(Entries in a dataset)
━━━━━━━━━━━━━━━━━━━━━━━━━━━━━━

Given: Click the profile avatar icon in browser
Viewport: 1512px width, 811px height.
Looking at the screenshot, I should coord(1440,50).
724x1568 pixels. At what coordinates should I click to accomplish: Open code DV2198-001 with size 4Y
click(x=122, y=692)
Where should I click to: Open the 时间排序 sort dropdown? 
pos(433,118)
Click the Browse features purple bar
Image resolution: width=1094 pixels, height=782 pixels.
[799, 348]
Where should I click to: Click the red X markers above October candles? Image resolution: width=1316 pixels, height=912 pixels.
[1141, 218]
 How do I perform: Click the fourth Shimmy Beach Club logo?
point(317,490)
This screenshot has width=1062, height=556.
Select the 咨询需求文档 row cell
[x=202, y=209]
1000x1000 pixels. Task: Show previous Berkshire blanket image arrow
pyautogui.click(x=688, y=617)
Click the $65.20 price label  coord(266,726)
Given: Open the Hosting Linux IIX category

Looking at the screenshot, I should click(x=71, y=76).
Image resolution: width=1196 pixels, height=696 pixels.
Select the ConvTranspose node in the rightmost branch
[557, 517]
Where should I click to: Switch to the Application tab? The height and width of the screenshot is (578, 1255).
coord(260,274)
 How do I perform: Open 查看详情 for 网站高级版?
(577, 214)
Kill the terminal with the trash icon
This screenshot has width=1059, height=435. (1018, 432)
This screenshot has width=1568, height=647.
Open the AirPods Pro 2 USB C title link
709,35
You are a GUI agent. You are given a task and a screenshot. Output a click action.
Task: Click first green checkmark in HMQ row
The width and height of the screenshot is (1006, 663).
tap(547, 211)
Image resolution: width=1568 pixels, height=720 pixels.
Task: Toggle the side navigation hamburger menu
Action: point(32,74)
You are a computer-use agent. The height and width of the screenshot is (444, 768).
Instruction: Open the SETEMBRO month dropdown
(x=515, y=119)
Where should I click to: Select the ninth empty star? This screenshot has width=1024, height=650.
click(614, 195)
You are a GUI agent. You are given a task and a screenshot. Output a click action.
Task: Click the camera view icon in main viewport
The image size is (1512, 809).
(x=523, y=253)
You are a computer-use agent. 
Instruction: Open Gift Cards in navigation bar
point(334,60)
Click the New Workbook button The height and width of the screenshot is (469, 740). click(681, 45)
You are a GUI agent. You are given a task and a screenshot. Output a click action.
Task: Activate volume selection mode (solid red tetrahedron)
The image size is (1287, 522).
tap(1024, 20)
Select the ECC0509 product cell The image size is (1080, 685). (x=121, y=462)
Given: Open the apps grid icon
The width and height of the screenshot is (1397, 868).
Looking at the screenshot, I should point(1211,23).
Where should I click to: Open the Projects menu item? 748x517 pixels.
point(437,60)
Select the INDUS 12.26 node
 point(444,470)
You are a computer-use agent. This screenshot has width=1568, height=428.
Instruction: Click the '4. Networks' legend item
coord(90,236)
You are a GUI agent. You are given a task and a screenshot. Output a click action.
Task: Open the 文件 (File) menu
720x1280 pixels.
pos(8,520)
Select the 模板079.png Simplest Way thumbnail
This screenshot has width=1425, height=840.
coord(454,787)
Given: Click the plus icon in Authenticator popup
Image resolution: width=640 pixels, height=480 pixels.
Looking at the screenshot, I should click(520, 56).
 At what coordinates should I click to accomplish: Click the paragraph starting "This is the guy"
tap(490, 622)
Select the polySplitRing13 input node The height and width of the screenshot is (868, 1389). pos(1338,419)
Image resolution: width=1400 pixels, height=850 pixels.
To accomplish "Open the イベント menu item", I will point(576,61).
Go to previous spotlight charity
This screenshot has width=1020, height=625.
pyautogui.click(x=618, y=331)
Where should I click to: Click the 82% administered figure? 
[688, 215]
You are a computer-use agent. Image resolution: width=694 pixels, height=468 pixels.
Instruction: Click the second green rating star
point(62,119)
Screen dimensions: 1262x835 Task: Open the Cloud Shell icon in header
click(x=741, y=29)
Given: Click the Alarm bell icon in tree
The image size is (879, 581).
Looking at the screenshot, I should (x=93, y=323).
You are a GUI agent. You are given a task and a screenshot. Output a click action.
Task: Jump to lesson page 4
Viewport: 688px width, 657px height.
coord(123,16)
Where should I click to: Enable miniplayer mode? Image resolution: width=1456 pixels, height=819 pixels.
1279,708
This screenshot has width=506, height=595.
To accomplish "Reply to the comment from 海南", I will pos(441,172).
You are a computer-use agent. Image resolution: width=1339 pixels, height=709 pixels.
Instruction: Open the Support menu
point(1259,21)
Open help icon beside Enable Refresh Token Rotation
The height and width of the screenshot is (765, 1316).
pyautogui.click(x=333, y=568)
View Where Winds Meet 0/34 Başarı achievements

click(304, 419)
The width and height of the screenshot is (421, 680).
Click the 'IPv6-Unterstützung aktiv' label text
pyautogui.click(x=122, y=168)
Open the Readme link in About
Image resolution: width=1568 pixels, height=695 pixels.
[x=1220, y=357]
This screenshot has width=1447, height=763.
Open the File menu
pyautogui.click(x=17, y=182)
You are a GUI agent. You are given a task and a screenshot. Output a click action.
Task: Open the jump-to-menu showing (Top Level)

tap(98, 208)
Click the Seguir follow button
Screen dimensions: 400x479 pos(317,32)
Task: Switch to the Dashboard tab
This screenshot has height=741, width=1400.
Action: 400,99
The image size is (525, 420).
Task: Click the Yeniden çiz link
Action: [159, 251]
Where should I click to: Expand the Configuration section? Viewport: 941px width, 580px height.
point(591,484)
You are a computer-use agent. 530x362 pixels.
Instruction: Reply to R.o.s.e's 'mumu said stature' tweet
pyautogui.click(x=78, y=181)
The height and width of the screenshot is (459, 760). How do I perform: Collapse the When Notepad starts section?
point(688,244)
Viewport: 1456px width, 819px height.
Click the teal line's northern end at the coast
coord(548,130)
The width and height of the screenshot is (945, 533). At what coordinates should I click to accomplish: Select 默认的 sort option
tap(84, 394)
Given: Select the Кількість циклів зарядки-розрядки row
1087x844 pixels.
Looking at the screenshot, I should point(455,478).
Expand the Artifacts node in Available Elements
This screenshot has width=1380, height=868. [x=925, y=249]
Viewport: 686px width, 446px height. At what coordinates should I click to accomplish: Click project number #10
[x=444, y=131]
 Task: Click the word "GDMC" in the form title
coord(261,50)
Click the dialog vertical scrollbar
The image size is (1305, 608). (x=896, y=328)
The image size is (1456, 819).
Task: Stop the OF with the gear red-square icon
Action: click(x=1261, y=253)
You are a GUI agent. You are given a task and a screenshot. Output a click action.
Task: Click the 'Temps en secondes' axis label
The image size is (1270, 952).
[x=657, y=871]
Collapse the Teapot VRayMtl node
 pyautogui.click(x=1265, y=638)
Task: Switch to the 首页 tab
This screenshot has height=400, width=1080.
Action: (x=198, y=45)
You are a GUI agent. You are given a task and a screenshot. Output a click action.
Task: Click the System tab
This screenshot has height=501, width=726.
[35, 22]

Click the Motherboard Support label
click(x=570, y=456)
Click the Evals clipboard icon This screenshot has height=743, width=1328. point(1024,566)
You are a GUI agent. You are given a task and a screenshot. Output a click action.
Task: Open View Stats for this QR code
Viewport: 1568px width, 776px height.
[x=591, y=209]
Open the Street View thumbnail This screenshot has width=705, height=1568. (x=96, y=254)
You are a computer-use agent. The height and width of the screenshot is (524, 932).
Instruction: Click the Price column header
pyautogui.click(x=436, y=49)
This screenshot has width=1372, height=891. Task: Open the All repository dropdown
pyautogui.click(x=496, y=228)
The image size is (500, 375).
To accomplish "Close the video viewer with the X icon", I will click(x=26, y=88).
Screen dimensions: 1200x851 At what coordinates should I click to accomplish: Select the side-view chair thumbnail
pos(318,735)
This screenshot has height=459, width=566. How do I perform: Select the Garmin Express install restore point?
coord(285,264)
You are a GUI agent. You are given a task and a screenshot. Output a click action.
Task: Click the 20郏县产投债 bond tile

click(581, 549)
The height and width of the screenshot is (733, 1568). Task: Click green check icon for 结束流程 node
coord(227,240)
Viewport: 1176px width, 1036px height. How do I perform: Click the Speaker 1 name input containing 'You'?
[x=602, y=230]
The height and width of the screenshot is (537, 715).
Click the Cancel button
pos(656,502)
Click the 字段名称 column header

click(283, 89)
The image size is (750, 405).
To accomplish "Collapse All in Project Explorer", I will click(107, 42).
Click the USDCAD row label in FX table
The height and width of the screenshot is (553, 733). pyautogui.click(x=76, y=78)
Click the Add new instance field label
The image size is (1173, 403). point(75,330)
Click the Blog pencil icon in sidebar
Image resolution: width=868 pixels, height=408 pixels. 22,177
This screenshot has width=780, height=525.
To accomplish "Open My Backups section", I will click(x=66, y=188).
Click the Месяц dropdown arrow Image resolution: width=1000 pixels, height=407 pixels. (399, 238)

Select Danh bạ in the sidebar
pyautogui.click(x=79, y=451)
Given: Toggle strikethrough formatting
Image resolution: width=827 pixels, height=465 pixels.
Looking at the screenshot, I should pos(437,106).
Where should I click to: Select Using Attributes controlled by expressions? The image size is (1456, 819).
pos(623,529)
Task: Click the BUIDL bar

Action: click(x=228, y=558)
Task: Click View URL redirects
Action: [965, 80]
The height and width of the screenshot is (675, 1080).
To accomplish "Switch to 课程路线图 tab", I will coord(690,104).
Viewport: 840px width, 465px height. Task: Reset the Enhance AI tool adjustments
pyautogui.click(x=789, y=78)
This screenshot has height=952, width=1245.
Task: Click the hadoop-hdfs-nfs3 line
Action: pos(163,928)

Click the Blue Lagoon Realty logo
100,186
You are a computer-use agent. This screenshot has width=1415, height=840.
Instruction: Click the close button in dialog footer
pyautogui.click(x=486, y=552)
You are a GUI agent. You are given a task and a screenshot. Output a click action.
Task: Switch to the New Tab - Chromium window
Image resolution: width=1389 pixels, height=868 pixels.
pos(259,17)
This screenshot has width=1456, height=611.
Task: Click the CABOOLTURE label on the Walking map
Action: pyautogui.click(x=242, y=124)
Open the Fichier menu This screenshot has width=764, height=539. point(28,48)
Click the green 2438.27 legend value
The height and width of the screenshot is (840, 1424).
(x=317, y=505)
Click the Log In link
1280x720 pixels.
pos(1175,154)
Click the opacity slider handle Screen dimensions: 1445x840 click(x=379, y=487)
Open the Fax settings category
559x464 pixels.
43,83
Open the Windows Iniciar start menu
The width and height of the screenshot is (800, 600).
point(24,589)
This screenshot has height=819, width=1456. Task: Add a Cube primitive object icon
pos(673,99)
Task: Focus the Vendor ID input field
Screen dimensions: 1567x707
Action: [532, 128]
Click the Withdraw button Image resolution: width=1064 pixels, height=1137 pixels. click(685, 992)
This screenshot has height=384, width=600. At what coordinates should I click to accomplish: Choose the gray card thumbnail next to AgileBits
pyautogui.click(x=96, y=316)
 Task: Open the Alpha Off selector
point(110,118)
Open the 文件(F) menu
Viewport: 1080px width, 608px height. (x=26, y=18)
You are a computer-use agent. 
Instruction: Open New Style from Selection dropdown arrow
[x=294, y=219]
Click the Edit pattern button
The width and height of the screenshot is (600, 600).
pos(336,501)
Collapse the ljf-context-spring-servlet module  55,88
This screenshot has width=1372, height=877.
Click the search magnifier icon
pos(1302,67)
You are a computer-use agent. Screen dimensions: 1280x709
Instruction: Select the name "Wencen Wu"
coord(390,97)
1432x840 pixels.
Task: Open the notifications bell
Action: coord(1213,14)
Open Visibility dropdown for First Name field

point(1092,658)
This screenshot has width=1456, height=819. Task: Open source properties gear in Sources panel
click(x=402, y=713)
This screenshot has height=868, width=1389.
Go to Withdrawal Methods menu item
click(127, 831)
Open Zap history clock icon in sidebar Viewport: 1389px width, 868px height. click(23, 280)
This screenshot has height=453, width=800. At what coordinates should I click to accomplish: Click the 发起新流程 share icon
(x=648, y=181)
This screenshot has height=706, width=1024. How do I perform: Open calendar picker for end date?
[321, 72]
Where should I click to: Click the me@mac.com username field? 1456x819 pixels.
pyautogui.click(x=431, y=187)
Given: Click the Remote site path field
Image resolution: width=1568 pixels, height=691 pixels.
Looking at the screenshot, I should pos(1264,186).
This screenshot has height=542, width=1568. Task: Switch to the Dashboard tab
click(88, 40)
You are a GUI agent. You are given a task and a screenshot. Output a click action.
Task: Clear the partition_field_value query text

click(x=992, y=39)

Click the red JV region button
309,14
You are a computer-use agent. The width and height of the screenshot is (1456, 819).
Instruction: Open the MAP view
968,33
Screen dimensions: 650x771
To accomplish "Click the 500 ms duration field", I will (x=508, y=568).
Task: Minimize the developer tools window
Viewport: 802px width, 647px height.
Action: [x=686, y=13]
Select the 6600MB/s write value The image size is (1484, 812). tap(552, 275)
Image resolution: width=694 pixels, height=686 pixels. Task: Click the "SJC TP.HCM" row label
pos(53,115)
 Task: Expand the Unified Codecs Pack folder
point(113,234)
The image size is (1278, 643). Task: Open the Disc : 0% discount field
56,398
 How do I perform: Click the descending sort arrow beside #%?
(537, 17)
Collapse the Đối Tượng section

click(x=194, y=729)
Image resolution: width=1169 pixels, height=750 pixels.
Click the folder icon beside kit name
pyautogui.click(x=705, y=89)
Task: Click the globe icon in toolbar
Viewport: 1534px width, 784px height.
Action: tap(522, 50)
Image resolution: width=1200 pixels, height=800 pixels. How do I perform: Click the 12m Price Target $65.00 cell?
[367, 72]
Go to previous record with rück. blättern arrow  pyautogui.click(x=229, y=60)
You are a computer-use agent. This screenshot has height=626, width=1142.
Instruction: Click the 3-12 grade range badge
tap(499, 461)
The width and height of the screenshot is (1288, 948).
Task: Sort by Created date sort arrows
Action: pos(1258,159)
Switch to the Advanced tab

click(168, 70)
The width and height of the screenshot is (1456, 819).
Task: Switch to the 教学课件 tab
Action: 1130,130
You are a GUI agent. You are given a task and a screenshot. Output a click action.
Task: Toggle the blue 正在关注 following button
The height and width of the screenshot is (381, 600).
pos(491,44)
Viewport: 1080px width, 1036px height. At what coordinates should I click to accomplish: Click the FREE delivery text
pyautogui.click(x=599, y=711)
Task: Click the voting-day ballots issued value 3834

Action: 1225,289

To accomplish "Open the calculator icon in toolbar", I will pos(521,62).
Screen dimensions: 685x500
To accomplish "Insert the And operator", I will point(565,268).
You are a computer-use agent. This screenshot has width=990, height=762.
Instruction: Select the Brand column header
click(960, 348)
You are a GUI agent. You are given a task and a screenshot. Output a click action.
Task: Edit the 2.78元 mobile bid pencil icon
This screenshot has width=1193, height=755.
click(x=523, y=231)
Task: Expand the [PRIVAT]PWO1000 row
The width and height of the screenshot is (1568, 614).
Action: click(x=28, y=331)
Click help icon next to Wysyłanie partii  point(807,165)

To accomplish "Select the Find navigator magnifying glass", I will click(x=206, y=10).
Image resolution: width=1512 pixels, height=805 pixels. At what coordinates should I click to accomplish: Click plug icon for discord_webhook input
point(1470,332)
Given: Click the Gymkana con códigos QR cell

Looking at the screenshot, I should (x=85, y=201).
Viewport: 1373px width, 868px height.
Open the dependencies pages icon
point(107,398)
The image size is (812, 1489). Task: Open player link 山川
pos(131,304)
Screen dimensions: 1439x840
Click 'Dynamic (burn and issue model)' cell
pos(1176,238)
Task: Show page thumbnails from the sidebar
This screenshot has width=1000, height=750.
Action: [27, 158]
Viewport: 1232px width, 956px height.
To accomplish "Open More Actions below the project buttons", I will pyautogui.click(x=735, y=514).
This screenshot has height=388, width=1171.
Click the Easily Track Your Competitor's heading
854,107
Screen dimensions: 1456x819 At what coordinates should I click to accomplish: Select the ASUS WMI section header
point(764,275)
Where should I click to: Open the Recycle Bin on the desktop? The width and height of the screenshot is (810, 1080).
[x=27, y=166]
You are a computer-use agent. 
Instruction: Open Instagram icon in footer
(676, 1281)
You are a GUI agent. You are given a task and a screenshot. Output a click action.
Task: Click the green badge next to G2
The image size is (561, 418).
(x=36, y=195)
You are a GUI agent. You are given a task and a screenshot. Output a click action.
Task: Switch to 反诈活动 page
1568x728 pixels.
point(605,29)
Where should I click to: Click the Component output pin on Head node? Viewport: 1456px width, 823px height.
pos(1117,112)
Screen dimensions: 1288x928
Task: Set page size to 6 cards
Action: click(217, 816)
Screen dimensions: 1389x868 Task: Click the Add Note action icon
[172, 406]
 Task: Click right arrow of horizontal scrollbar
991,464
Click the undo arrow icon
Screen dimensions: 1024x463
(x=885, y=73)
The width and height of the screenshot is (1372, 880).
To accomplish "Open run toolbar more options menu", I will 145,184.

━━━━━━━━━━━━━━━━━━━━━━━━━━━━━━

_TASK REQUIREMENTS:_ Turn the part that opens with the line containing "Open Visibility dropdown for First Name field" and closes with the line containing "(x=648, y=181)" into a two-column CSV with the header columns entry_text and answer, giving one row per entry. Put each field in double quotes and replace any line breaks inside a field with spaces.

_SOLUTION TO THE EXERCISE:_
entry_text,answer
"Open Visibility dropdown for First Name field","point(1092,658)"
"This screenshot has width=1456, height=819. Task: Open source properties gear in Sources panel","click(x=402, y=713)"
"This screenshot has height=868, width=1389. Go to Withdrawal Methods menu item","click(127, 831)"
"Open Zap history clock icon in sidebar Viewport: 1389px width, 868px height.","click(23, 280)"
"This screenshot has height=453, width=800. At what coordinates should I click to accomplish: Click the 发起新流程 share icon","(x=648, y=181)"